• What to produce: When you copy the records that follow, please keep every word exactly as it is and leave out the pictures.

Input data Start Marker

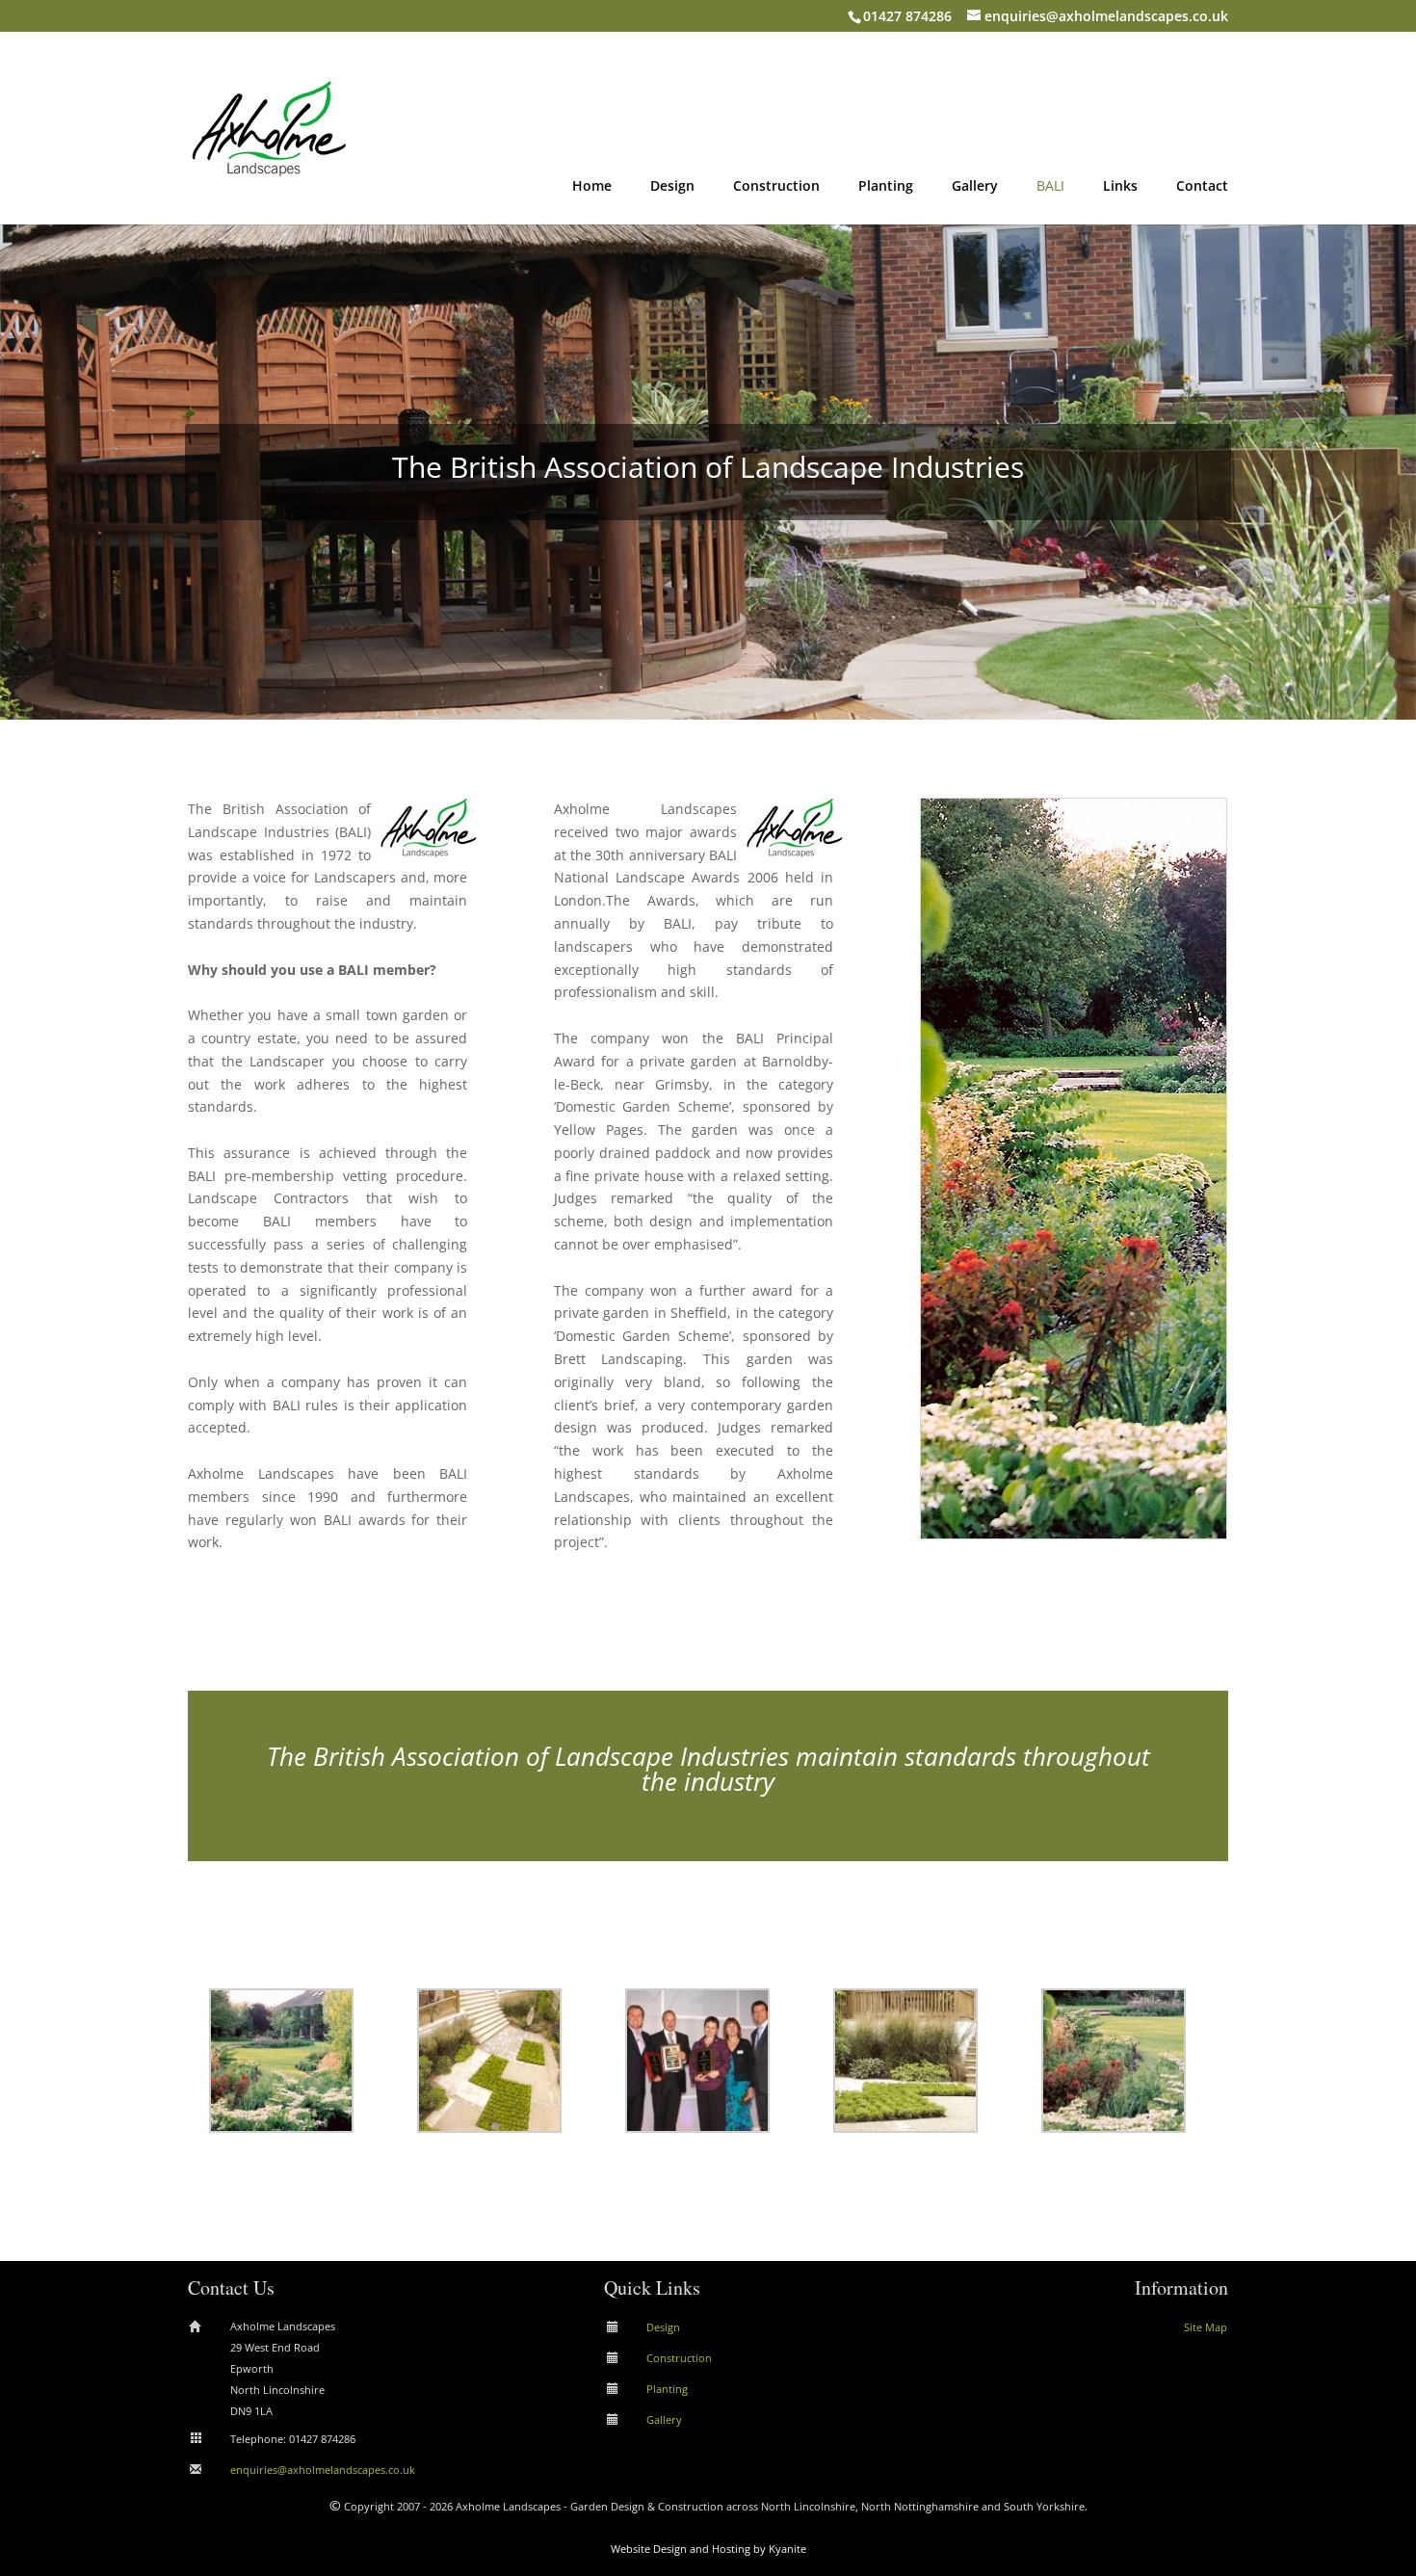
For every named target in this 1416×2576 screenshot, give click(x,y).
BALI (1050, 187)
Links (1120, 187)
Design (672, 187)
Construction (776, 187)
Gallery (975, 187)
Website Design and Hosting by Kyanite (708, 2548)
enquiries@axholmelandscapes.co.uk (322, 2469)
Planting (885, 187)
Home (592, 187)
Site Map (1205, 2327)
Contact (1202, 187)
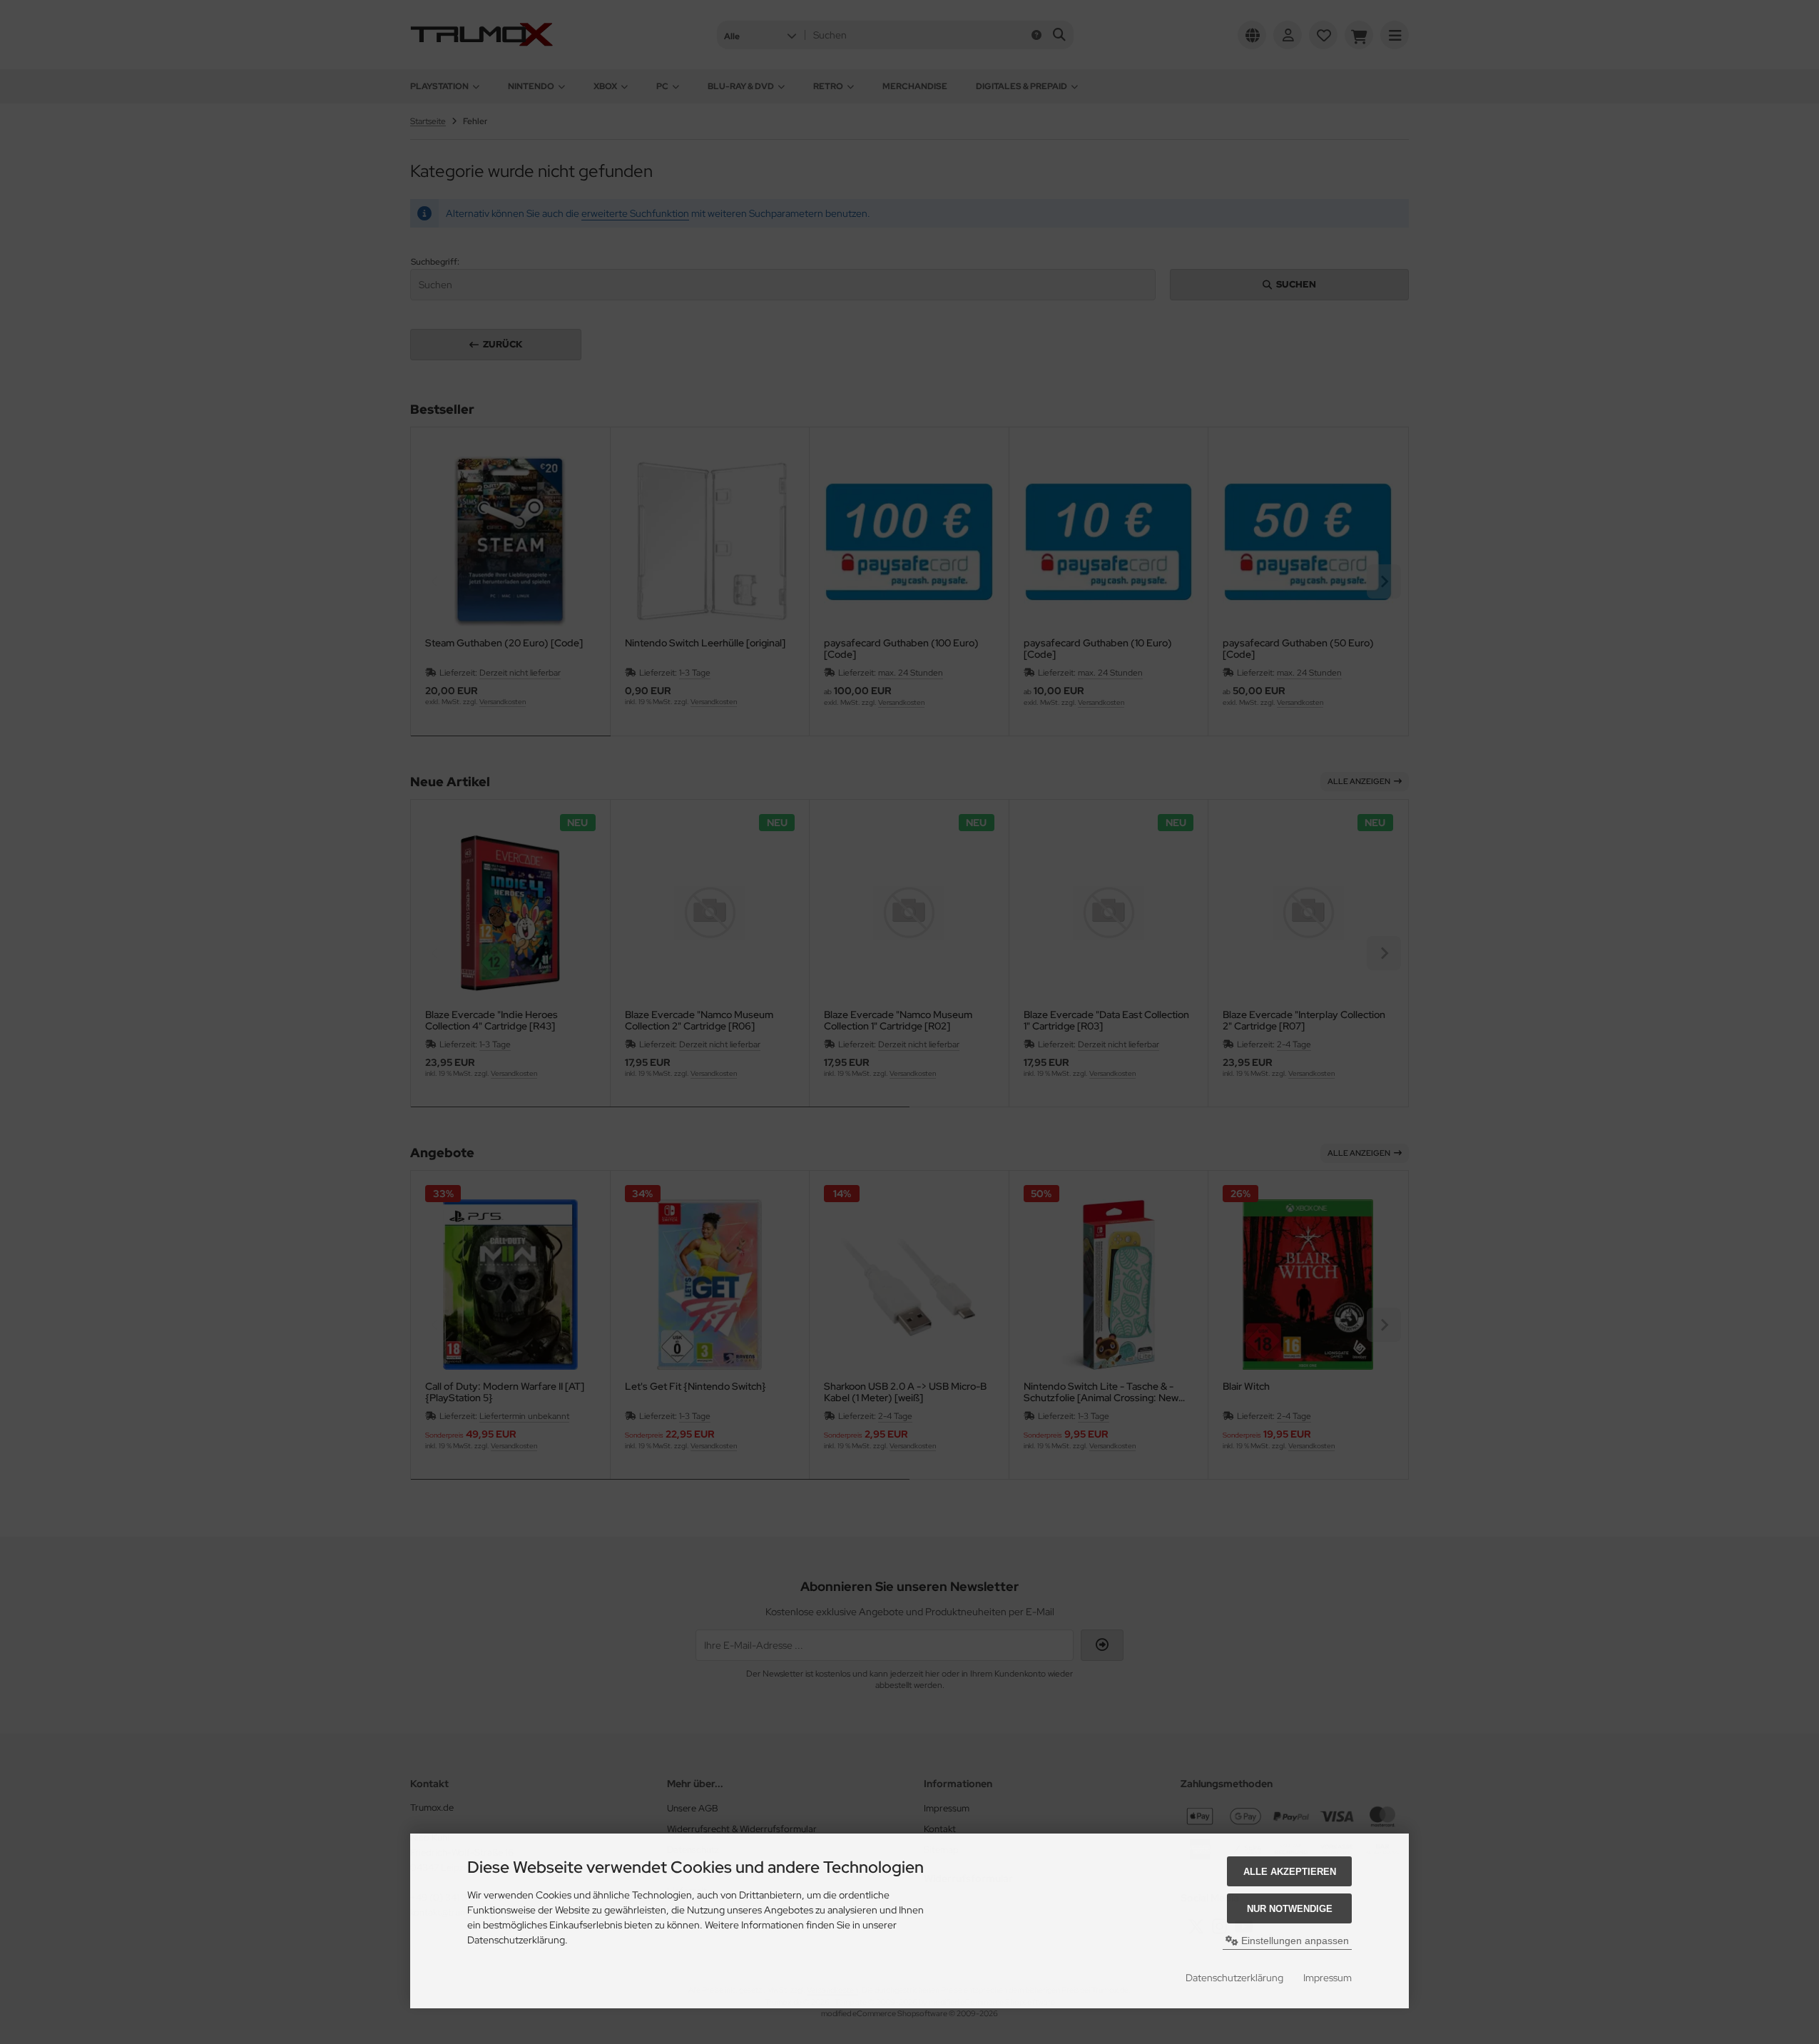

Input data End Marker

• Task output:
For every named target in this 1416×2576 screenshot, give click(x,y).
BALI (1050, 187)
Links (1120, 187)
Design (672, 187)
Construction (776, 187)
Gallery (975, 187)
Website Design and Hosting by Kyanite (708, 2548)
enquiries@axholmelandscapes.co.uk (322, 2469)
Planting (885, 187)
Home (592, 187)
Site Map (1205, 2327)
Contact (1202, 187)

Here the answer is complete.